It has been so long since I have written. Not just in this blog but anything- no poems, nada, zilch. Until last week, when I did an EMDR therapy session, my first processing session, processing a traumatic event from when I was 4. And wow, did the tears fall fast and hard, for forty minutes after that session, and wow, did my words flow into a poem filled with so much sadness and power, reclamation for my safety in this world. That experienced made me realized how much I have bottled up since my hysterectomy and since my emergency surgery in July. Yup, friends, emergency surgery in July to take my remaining ovary because not one, not two, not three, but four cysts had created an over 9cm mass, causing my ovary to twist upon itself in two places. The ovary was black by the time surgery happened and I was about to go septic. So now, I really have a hollow cavern which formally housed all my reproductive organs.
What has been so hard about all of this is that I tried to be “normal” after my hysterectomy since I didn’t have my monthly debilitating pain. I stopped writing in this blog, I didn’t talk about endometriosis as much, I didn’t have a million doctors’ appointments besides hormone replacements. I didn’t do acupuncture or Chinese medicine. I wasn’t doing any anti-inflammatory diet. I just tried to be a normal woman in her late 30s. I stuffed all my feelings of sadness over my infertility and sterilization deep inside, smashed down with so much other trauma from my life. And then boom- I went to bed on a Saturday with a weird, sharp pain on my side, and woke up on a Sunday barely being able to stand the pain was so bad. From one Urgent Care visit and then being released, to a hospital admittance that night, my left ovary was removed in emergency surgery Monday morning. And then, that was it. No more eggs. Absolutely zero chance that I could ever have a baby that came from me. See, the ovary still left me a chance for egg retrieval and a surrogate (though I would never do that, there was still a chance). Now, that chance was gone, ripped away from me. This horrible disease has taken so much from me and it’s time I just say it, I am not ok.

Work to complete>
• 1. Answer these questions from the blog post about endometriosis, one line each:
(a) How old was the writer at the time of the traumatic event worked on in the first EMDR processing session?
(b) How large was the mass formed by the cysts?
(c) On what morning was the left ovary removed?
• 2. Turn the blog post's paragraph that begins "What has been so hard about all of this" into a short list that keeps its main facts.
• 3. Write the next paragraph of the blog post about endometriosis, picking up right after its last sentence.

Given information>

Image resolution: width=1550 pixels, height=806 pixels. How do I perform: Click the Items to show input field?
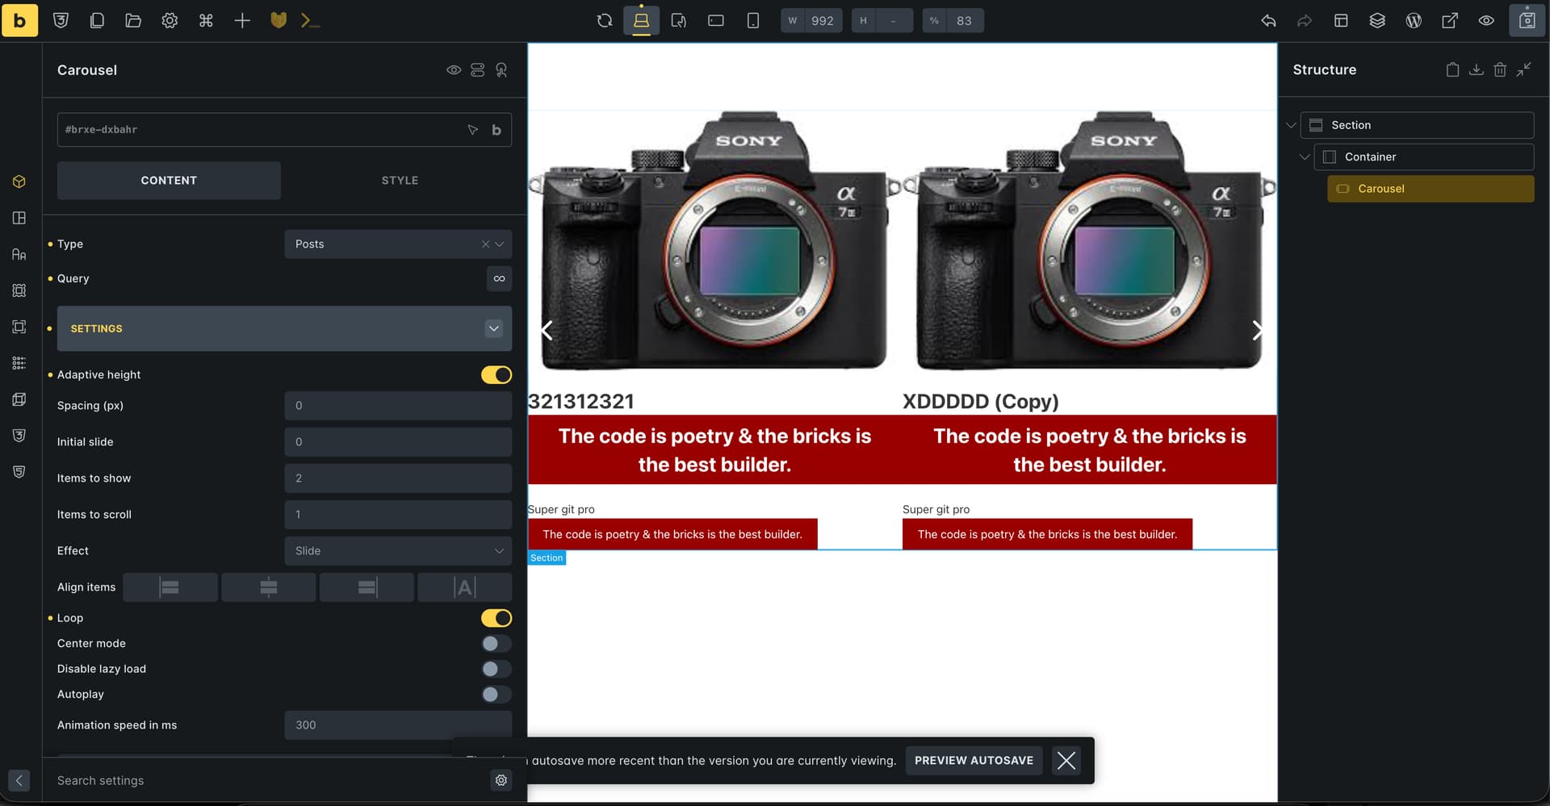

Written answers>
• 1.
(a) 4 years old.
(b) Over 9cm.
(c) Monday morning.

• 2.
- After the hysterectomy, without the monthly debilitating pain, the writer tried to be a "normal" woman in her late 30s.
- The writer stopped blogging, talked less about endometriosis, and had no appointments besides hormone replacements.
- The writer gave up acupuncture, Chinese medicine and any anti-inflammatory diet.
- Sadness over infertility and sterilization was pushed deep inside, along with other trauma.
- A sharp side pain on a Saturday night became almost unbearable by Sunday, leading to an Urgent Care visit, release, and a hospital admission that night.
- The left ovary was removed in emergency surgery Monday morning, ending any chance of egg retrieval and a surrogate.
- The writer says the disease has taken so much and admits, "I am not ok."

• 3.
I have been seeing an amazing therapist since a few months before my hysterectomy, to help me deal with my medical trauma and the choices I was going to potentially have to make with a hysterectomy. My therapist has been an incredibly important, amazing part of my life these past 2.5 years. She recently suggested working with a different type of therapist to process trauma through EMDR, which is eye movement desensitization and reprocessing therapy. So many emotions have been coming to the surface during this process, emotions I am learning to deal with and face. And one of those emotions is such sadness for the loss I have had from not being able to conceive, and now not even having the chance to conceive or have any eggs left in my body at all. I feel a profound amount of grief, but for two years, I have told people “I’m ok” whenever they ask how I am feeling. I have said over and over again “This weight gain sucks and my constant hot flashes are not fun, but at least I am not in pain all the time” but never once I have admitted or discussed my loss, the fact that my pain was so horrible, this disease was so horrible, that I felt like I only had once choice in life. And that one choice took so much away from me. Sure, it has given me a life with less pain, but the emotional pain is something that I have not addressed, I have not nutured, I have not accepted. Until now.
So here’s the truth. I am not ok and I probably won’t be for a while. But I know now, not recognizing how I feel, not admitting how I feel, not sharing how I feel is also not ok. It will not help me get better; deflection is not a coping skill! So now, it’s time for acceptance, for loving myself, and supporting myself as I continue on this journey.